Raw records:

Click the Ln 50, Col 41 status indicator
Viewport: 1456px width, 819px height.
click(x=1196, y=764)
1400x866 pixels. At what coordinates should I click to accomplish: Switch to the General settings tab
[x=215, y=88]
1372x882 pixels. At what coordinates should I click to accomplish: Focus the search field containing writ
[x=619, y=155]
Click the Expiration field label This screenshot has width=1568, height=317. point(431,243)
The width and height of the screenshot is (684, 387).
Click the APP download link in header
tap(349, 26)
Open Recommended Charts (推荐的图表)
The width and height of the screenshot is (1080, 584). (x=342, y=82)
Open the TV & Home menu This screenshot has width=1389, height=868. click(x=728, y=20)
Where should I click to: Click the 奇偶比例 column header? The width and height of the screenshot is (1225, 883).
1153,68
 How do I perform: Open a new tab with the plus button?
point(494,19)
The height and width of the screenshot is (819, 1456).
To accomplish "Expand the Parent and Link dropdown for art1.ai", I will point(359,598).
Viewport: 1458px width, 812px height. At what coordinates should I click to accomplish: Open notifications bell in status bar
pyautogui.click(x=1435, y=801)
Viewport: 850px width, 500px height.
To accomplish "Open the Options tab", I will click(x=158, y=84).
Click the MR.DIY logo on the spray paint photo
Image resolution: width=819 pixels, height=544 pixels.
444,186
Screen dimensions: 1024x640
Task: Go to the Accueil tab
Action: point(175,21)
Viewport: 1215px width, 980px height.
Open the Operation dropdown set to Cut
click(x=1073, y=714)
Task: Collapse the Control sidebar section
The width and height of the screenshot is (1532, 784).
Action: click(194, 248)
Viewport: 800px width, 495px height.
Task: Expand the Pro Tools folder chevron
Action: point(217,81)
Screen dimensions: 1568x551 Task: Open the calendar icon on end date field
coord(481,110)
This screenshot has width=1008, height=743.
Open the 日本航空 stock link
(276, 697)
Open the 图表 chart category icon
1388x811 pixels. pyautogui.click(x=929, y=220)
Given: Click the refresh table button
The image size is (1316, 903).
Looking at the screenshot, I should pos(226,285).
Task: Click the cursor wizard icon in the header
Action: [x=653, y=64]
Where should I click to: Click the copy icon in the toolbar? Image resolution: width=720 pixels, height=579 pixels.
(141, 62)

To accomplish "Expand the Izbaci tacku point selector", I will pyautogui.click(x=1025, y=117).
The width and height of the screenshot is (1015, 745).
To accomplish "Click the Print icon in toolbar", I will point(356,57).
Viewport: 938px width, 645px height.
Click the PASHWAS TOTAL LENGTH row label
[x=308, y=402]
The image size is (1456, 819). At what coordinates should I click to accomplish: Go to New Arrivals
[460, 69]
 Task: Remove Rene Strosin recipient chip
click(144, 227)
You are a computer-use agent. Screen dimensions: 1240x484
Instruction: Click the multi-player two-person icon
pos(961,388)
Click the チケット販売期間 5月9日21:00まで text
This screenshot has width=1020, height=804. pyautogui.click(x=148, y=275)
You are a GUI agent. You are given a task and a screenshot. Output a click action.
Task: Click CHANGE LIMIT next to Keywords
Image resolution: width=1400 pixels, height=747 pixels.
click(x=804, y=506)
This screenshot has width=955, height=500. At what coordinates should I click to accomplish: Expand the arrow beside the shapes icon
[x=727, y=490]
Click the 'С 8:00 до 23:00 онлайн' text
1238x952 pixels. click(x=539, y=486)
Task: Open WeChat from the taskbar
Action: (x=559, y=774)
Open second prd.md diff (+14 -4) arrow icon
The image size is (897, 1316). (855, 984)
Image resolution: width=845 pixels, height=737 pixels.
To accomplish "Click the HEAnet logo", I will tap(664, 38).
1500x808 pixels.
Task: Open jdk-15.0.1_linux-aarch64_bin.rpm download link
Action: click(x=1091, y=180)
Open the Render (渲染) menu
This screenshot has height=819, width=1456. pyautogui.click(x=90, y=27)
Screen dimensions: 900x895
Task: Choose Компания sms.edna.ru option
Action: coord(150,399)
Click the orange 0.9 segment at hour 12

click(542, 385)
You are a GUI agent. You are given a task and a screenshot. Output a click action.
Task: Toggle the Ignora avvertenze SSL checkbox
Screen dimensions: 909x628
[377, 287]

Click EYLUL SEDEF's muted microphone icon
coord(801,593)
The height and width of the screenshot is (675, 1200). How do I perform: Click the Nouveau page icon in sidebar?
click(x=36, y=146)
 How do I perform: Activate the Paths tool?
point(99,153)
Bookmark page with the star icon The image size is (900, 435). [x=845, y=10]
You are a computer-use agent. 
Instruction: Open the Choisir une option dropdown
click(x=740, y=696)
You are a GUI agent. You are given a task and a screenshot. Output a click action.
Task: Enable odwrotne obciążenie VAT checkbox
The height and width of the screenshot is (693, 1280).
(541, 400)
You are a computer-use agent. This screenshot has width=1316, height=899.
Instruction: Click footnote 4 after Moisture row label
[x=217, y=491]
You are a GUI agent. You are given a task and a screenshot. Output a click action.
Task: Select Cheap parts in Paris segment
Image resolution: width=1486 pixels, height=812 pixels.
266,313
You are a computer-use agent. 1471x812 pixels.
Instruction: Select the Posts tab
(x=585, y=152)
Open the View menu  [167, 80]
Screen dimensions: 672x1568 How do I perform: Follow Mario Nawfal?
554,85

__Exercise prompt__
Please pick out every line of the records above that contains the word "menu". Case counts, so match capitals exactly.

__Answer to the task__
Open the TV & Home menu This screenshot has width=1389, height=868. click(x=728, y=20)
Open the Render (渲染) menu
Open the View menu  [167, 80]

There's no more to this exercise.